I do not want to exclude them from my array but rather want to assign them a specific color (in this case, white) and keep the jet colorscale for the other values.
I have looked at multiple other questions (i.e. How to change colorbar's color (in some particular value interval)?; Python matplotlib change default color for values exceeding colorbar range; **Reset default matplotlib colormap values after using 'set_under' or 'set_over')
but have not managed to apply those to my case.
I have tried to use 'set under','set over', 'set.bad' but have not managed to get what I would like. I have also tried to create my own colormap but haven't been successful either.

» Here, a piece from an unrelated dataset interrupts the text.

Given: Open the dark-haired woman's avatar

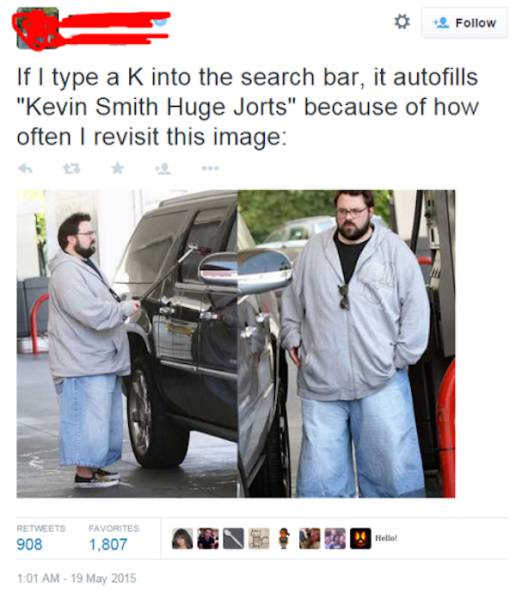Looking at the screenshot, I should pos(182,538).
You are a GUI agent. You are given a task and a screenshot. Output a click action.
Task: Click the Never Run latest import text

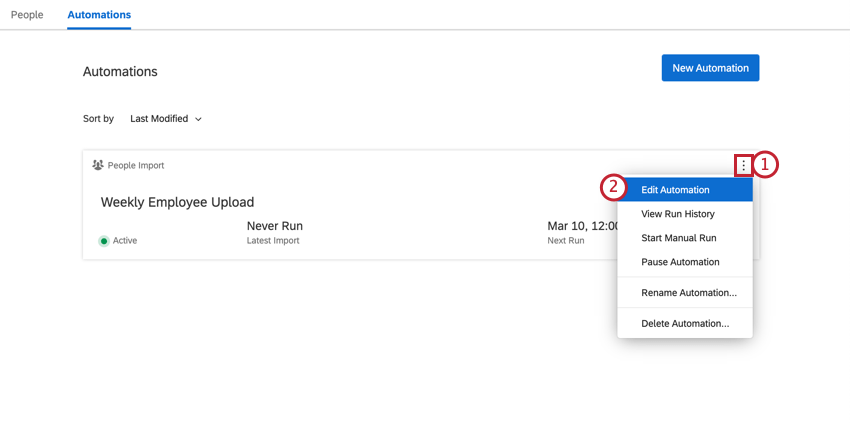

Would anyone be able to help?
Thanks.
UPDATE:
I have adapted the code from 'stackoverflow.com/a/41815114/5103802' (see Updated Code below) but my colors are not white for values [+10 -10] and 'jet' for above +10 and below -10 (see Figure below). The 'tmap' object seems to have messed up the colorscale. Any idea on how I could get the jet colorscale and leave the interval between -10 and +10 white?
Thanks for your help.
Updated code:
import numpy as np
import matplotlib.pyplot as plt
import matplotlib.colors
from mpl_toolkits.basemap import Basemap, cm, rcParams
HIGH_86 = a.variables['high_86'][:]
n=40
x = 10
lower = plt.cm.seismic(np.linspace(1-x, 0, n))
upper = plt.cm.seismic(np.linspace(0, x, n))
white1 = plt.cm.seismic(np.ones(10)*x)
white2 = plt.cm.seismic(np.ones(10)*-(x))
colors = np.vstack((lower, white1, white2, upper))
tmap = matplotlib.colors.LinearSegmentedColormap.from_list('terrain_map_white', colors)
x = HIGH_86
lats = a.variables['latitude'][:]
lons = a.variables['longitude'][:]
lons, lats = np.meshgrid(lons,lats)
fig, ax = plt.subplots()
m2 = Basemap(projection='spstere',boundinglat=-50,lon_0=180,resolution='l')
CS2 = m2.contourf(lons,lats,x,cmap=tmap,latlon=True)
cbar = m2.colorbar(CS2,location='right', pad="12%")
m2.drawparallels(np.arange(-90.,99.,60.),labels=[False,False,False,False])
m2.drawmeridians(np.arange(-180.,180.,90.),labels=[True,False,False,True])
m2.drawcoastlines()
m1.fillcontinents(color='grey')
plt.title('SIE Anomaly')
plt.show()